━━━ EXCERPTED TEXT ━━━

In bats, the inflammasome pathway is diminished. PRR
activation abnormally activates NLRP3, leading to reduced protein function.
Loss of AIM2 protein (DNA sensor of PYHIN family) impairs ASC
complex formation, resulting in reduced caspase-1 activation. Therefore,
pyroptosis is absent and IL-1β production is lowered, significantly reducing
inflammation.
Figure: Comparison between the NLRP3 Inflammasome pathway in Human/mouse and Bat. Source: Irving et al., 2021.
Spillover in Bats
• Roosting habitat: Bats innately have a dirty
roosting habitat where thousands of bats reside in a single cave. They often
excrete, which becomes a grooming area for zoonotic pathogens (pathogens
transmitted from animals to humans). The pathogens can also spread easily
within the colony.
• Physiological stress: When bats are stressed by
certain stimuli, which can include low food availability or a predator, their
behavior becomes abnormal. This leads to reduced immune function, more
susceptibility to pathogens, and negatively affects reproductive physiology
(biological processes related to reproduction).

━━━ DATA LISTING ━━━

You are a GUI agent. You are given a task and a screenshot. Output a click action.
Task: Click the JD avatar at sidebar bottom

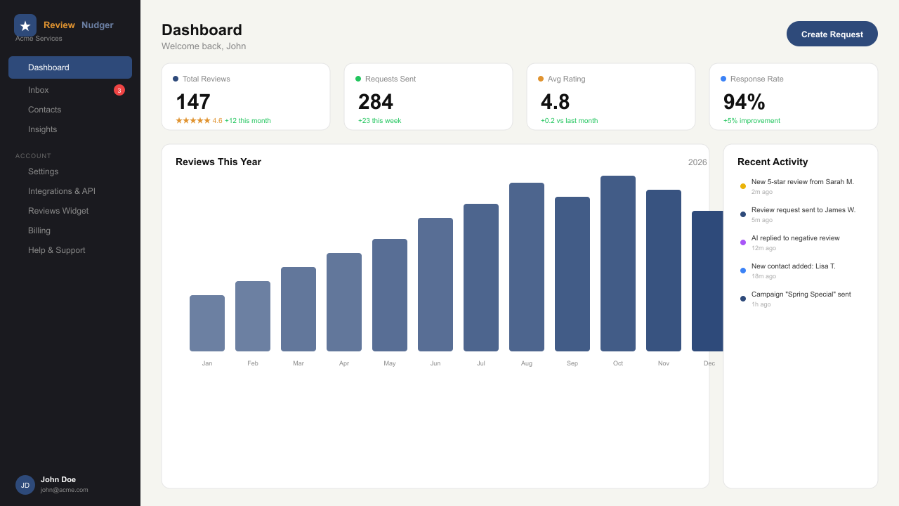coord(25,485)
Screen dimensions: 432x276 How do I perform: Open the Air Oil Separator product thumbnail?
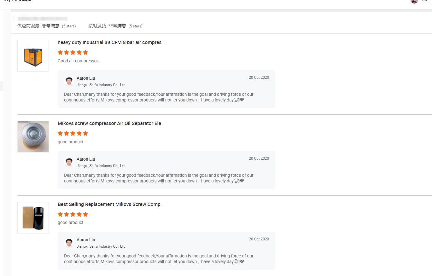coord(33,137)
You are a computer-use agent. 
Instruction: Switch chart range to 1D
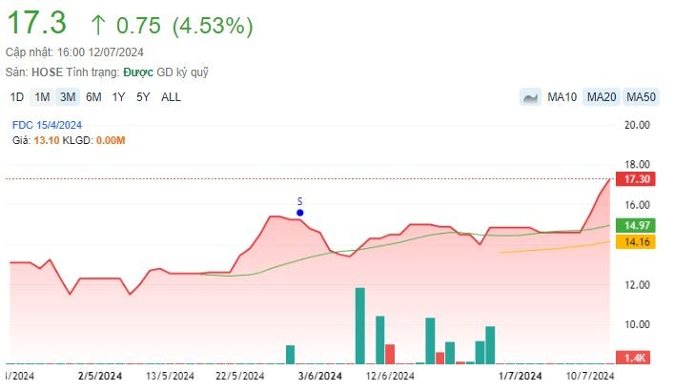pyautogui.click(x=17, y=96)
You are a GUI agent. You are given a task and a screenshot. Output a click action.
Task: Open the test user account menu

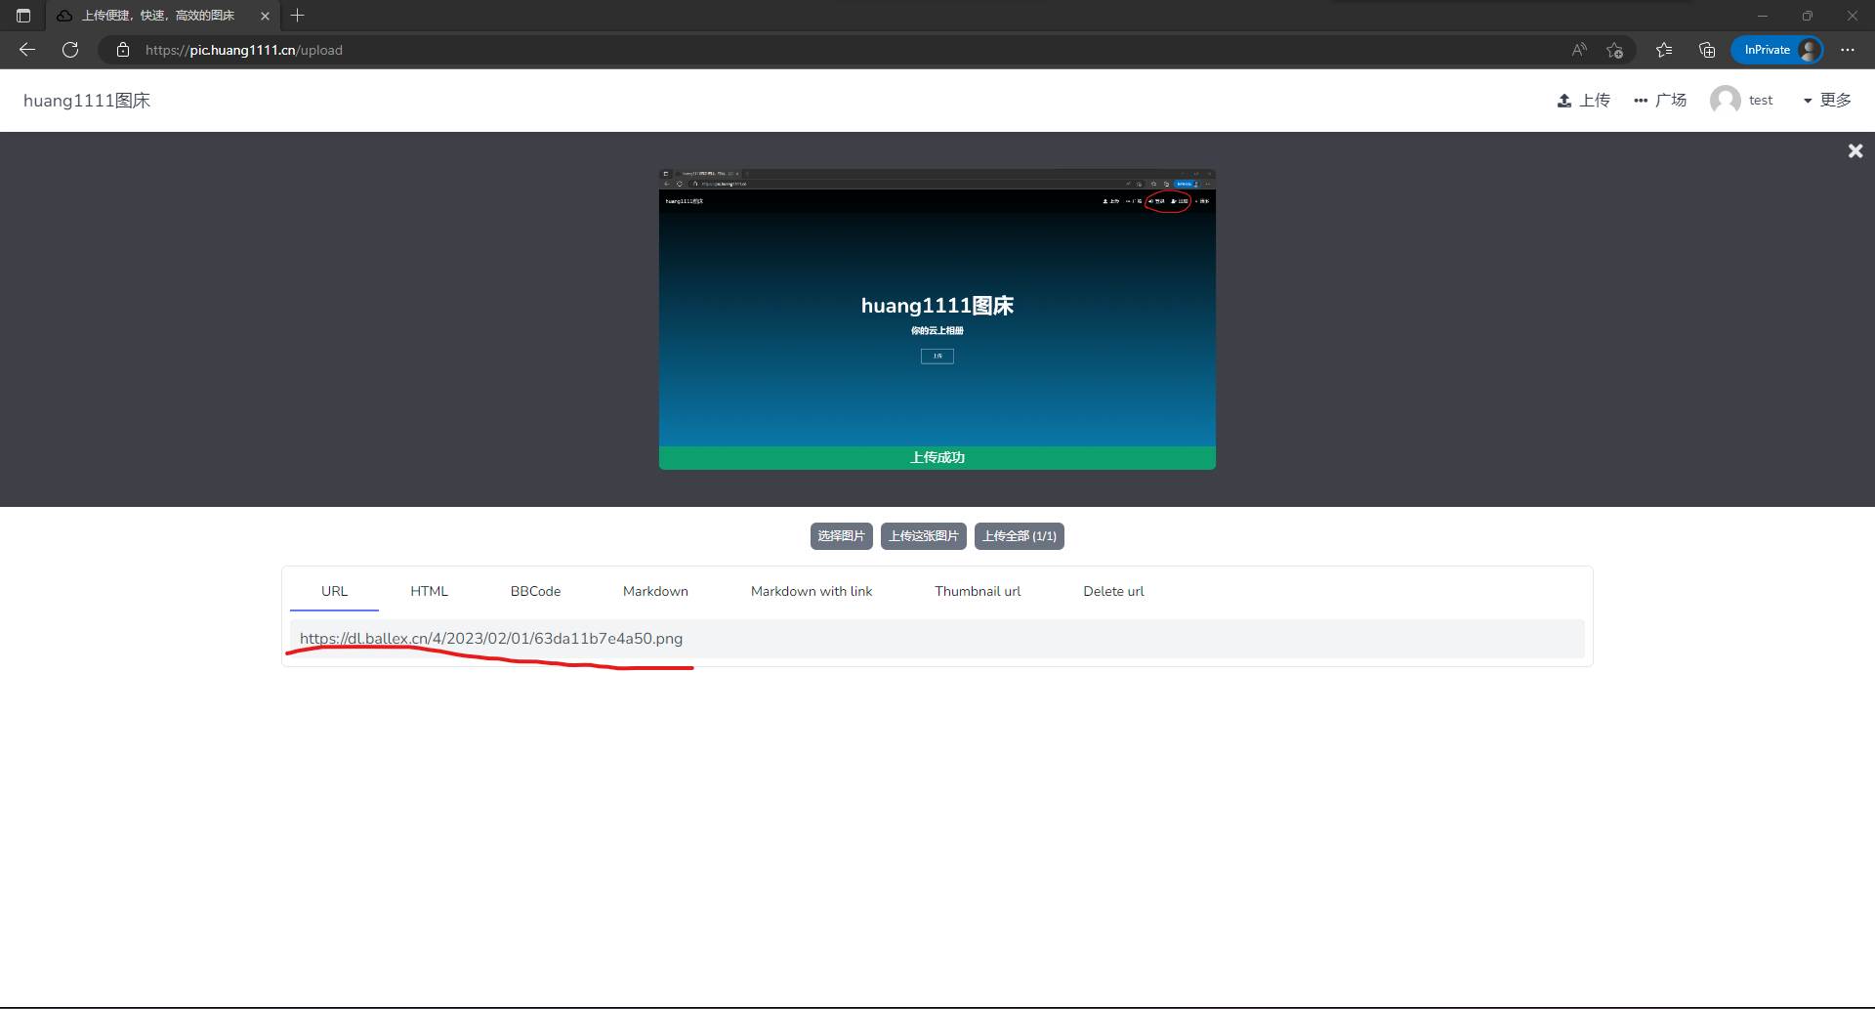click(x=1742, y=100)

━━━

Continue the passage above on bat inflammasome pathways and spillover from bats, starting after its last sentence.

• Environmental changes: Climate change (long-term
alteration of temperature and weather patterns) affects the physiology of
the ecosystem. Bats must travel large distances to feed on insects, fruits,
nectar, etc., which is not optimal. Similarly, urbanization (expansion
of human settlements) disturbs bat habitats, therefore promoting viral
spillover.
• Direct human exposure: Direct human exposure to
bats is rare. In some parts of the world, humans hunt bats for illegal wildlife
trading and even consume them. Bat excreta, known as bat guano (nitrogen-rich
bat feces), is also a valuable fertilizer because of its rich nitrogen
content. The extraction of this compound can expose humans to bats, leading to zoonotic
transmission (animal-to-human disease spread).
• Bridging host exposure: Bridging host exposure is
more common when an intermediate host (animal transmitting pathogens
between species) directly contacts bats, and then the pathogen is
transmitted to humans. This is exemplified by the SARS-CoV-2 pandemic,
where civets or pangolins were proposed to be infected through bats and
subsequently transmitted the virus to humans.
Learning from Bats
• Immune tolerance: Bats have developed several
mechanisms to combat zoonotic viral pathogens and inflammatory diseases.
Studies on these mechanisms can be helpful in developing cures for autoimmune
diseases (conditions where the immune system attacks self tissues)
or combating viral infections.
• Viral spillovers: Research on viral spillovers from
bats or other zoonoses (diseases transmitted from animals to humans)
helps prevent and predict potential epidemics and pandemics in the future.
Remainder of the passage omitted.